> GIVEN PROBLEM 1
Answer these questions using the passage on racial bias in jury selection, one answer per line, marked like the questions:
(a) In the March 2026 study of Mississippi's Fifth Circuit Court, how many times the odds of being struck did Black potential jurors face compared to similarly situated white jurors?
(b) How many cases, across how many states, has DPI identified in which a court vacated a conviction or death sentence based on jury discrimination?
(c) In what year did the Arizona Supreme Court abolish peremptory strikes?
> GIVEN PROBLEM 2
Extend the passage on racial bias in jury selection, writing on from the point where it stops.

> TEXT SEGMENT
■ ■ ■ ■ ■ ■ ■

Statistical Patterns of Exclusion
Curtis Flowers, who was exonerated after enduring 6 capital trials before all-white or nearly all-white juries
Motivated by the clear evidence of racial bias in jury selection in Flowers v. Mississippi, a March 2026 study analyzed criminal trial data from 1992 – 2017 from Mississippi’s Fifth Circuit Court. Looking at juror strike rates within that jurisdiction, it found that Black potential jurors face nearly 7 times the odds of being struck compared to similarly situated white jurors. In the 2025 report Fatal Flaws: Revealing the Racial and Religious Gerrymandering of the Capital Jury, the ACLU references astudy of South Carolina capital trials that occurred from 1997 to 2012, finding that 32% of Black potential jurors were excluded based on their opposition to the death penalty, compared to only 8% of white potential jurors. Similarly in Wake County, North Carolina, Professors Catherine M. Grosso and Barabara O’Brien’s analysis of eleven capital trials between 2008 and 2009 discovered that 57% of eligible Black women were removed through prosecutors’ peremptory strikes, compared to 28% of all other eligible venire members. Although Black individuals represented just 18% of the potential juror pool, they accounted for peremptory strikes at a rate of 51%, whereas white individuals — who made up 82% of the pool — were struck at a significantly lower rate of 25%.
Research shows that a whiter jury pool results in an increased likelihood of a death sentence, particularly for Black defendants, and lower quality deliberations in cases involving Black defendants. Having at least one Black man on the jury reduced the likelihood of a death sentence in cases with Black defendants and white victims by almost thirty percent.1
DPI has identified at least 68 cases across 16 states in which a court vacated a conviction or death sentence based on jury discrimination.
Batson Today: Ongoing Legal Battles and Reforms
To remedy the failures of Batson, in 2022 the Arizona Supreme Court abolished peremptory strikes to “counter racial exclusion in the selection of juries after decades of federal inaction.” By implementing what is called “Batson-plus” standards that require “heightened scrutiny” on whether a peremptory strike is “impermissibly discriminatory,” these new procedures focus on the disparate outcomes rather than discriminatory intent. Professor Khiara M. Bridges of UC Berkeley Law School commented on these new standards:
[N]onwhite people cannot expect the courts to intervene in the race-neutral processes that do most of the heavy lifting of reproducing racial disadvantage and reiterating racial hierarchy in the post-Civil Rights Era.

■ ■ ■ ■ ■ ■ ■

> MATERIAL PROVIDED
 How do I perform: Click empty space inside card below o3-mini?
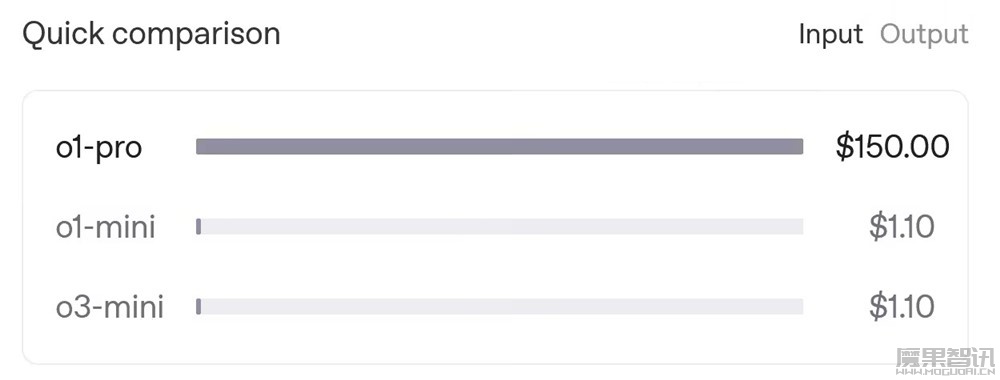click(495, 341)
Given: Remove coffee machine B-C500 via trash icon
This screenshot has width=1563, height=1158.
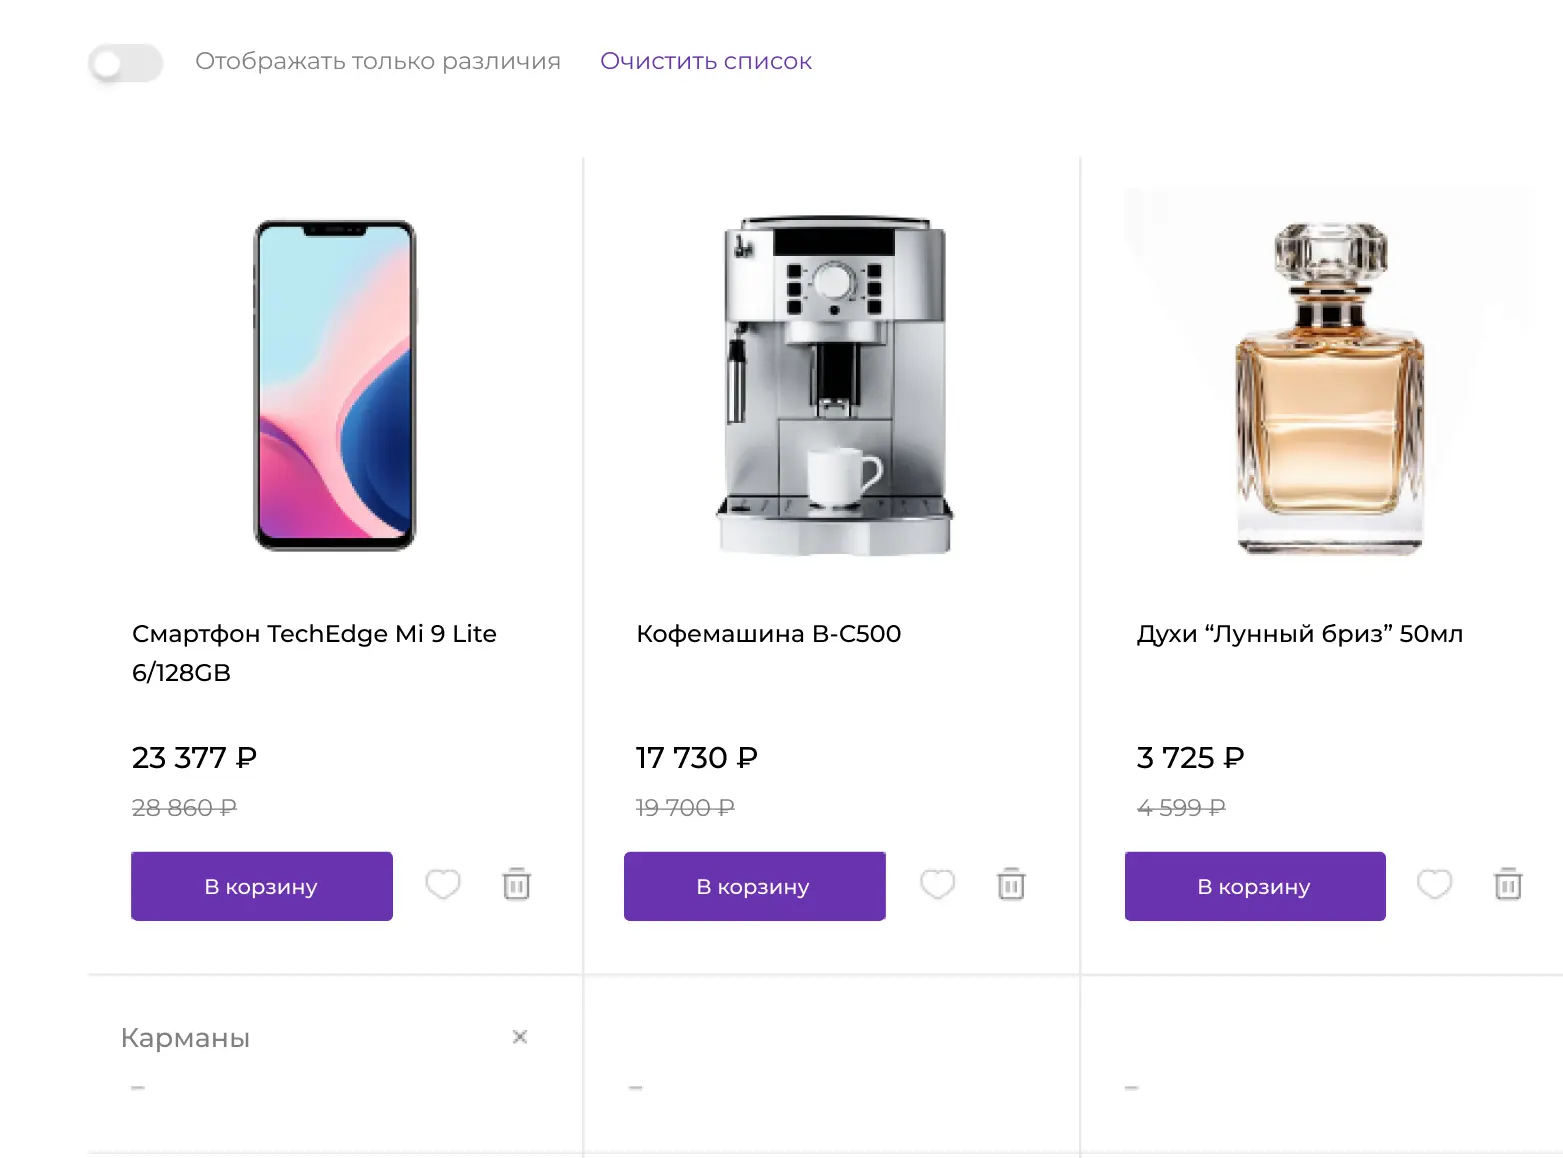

■ ■ ■ ■ ■ ■ ■

> EXPECTED OUTPUT 1
(a) Nearly 7 times the odds.
(b) At least 68 cases across 16 states.
(c) 2022.

> EXPECTED OUTPUT 2
One other death eligible state, California, followed suit in 2020, implementing an objective observer test. Rather than requiring proof of “purposeful discrimination,” the procedure “[questions] whether such an objective observer could find that ‘implicit, institutional, and unconscious biases…[resulted in the unfair exclusion of potential jurors in the state].” This considers what an external observer could reasonably perceive, separate from the attorney’s reason for the exclusion.
Despite overwhelming evidence of Batson’s shortcomings, many lawyers support continued use of peremptory strikes. One claimed that eliminating peremptory strikes signals the “loss of faith in America.”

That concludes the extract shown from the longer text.